§ Problems and tasks
[A] Answer these questions using the book review:
(i) Which chapter of the book takes up the evidence for common ancestry?
(ii) What three things determine which view of evidence one ought to adopt?
(iii) What criterion does the review name as part of the version of frequentism Sober endorses?
[B] From the book review, reproduce the passage word for word, starting with "In Chapter 1, Sober" and going on through "to old data.".

Extract provided Start Marker

Jessica Pfeifer reviews Elliott Sober’s Evidence and Evolution: The Logic Behind the Science in Notre Dame Philosophical Reviews:
Elliott Sober’s excellent book, Evidence and Evolution, builds on views about evidence that Sober has been developing over the years and shows how these views bear on issues relevant to evolutionary biology. The book is divided into four main chapters, with a fifth chapter as a conclusion. The first chapter develops Sober’s views about evidence, while Chapters 2-4 apply this discussion to three issues of importance to evolutionary biology: the argument for intelligent design (Chapter 2), the evidence for natural selection (Chapter 3), and the evidence for common ancestry (Chapter 4). One advantage of this organization is that it is possible, without too much loss, to read Chapter 1 and then skip to whichever later chapters are of interest. While there are points made in the intervening chapters that might be relevant for later conclusions, Sober very helpfully makes note of where these topics have previously been discussed.
In Chapter 1, Sober not only forcefully defends his particular views about evidence, but in the process also provides an excellent introduction to many of the issues at stake between Bayesian, likelihood, and frequentist accounts. Sober argues that versions of each approach have their place. However, his view is not pluralistic. Which view one ought to adopt depends on the goals one has, the information at hand, and the hypotheses of interest. Bayesian methods can tell us what our degree of belief in a hypothesis ought to be, likelihoodism has the more modest aim of telling us whether and to what degree the evidence favors one hypothesis over another, and the version of frequentism Sober endorses (model-selection theory, and in particular the Akaike Information Criterion) estimates how accurate a model will be at predicting new data when fitted to old data.

Extract provided End Marker
Record excerpts Start Marker

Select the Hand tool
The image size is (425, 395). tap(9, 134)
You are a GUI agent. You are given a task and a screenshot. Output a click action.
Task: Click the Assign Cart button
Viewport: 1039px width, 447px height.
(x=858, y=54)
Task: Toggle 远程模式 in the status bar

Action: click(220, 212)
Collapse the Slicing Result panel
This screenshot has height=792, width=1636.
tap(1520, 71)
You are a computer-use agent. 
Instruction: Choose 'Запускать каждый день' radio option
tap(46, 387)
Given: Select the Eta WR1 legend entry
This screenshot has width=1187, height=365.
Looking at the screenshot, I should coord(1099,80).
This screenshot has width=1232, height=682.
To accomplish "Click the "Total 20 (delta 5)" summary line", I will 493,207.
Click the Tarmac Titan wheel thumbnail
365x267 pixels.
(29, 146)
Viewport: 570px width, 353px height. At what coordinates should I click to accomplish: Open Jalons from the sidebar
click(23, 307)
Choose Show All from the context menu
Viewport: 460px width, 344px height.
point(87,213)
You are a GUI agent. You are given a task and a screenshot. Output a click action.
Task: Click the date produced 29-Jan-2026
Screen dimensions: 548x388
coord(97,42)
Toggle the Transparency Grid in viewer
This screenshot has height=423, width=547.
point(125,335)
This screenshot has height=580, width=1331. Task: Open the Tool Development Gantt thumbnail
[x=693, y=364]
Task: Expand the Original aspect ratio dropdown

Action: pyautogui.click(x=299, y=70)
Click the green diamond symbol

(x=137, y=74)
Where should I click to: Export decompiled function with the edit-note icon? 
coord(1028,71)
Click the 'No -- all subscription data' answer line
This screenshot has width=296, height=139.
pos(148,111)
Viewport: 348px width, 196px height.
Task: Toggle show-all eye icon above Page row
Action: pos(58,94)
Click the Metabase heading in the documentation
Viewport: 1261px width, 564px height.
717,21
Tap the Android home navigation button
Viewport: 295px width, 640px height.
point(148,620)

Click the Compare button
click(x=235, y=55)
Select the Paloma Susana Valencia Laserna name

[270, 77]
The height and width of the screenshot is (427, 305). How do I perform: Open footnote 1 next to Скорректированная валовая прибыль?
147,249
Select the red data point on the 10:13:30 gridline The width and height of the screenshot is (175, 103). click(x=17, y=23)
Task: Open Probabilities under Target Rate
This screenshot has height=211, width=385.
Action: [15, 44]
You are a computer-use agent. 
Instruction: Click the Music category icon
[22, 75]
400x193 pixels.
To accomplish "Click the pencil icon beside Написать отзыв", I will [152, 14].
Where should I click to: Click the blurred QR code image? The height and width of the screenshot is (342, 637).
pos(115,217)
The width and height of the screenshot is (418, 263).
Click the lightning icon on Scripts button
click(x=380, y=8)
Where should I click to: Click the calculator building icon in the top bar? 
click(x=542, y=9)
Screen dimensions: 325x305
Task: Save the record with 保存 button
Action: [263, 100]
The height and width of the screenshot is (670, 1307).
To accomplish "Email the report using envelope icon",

Record excerpts End Marker

§ Answers by task
[A]
(i) Chapter 4
(ii) The goals one has, the information at hand, and the hypotheses of interest
(iii) The Akaike Information Criterion

[B]
In Chapter 1, Sober not only forcefully defends his particular views about evidence, but in the process also provides an excellent introduction to many of the issues at stake between Bayesian, likelihood, and frequentist accounts. Sober argues that versions of each approach have their place. However, his view is not pluralistic. Which view one ought to adopt depends on the goals one has, the information at hand, and the hypotheses of interest. Bayesian methods can tell us what our degree of belief in a hypothesis ought to be, likelihoodism has the more modest aim of telling us whether and to what degree the evidence favors one hypothesis over another, and the version of frequentism Sober endorses (model-selection theory, and in particular the Akaike Information Criterion) estimates how accurate a model will be at predicting new data when fitted to old data.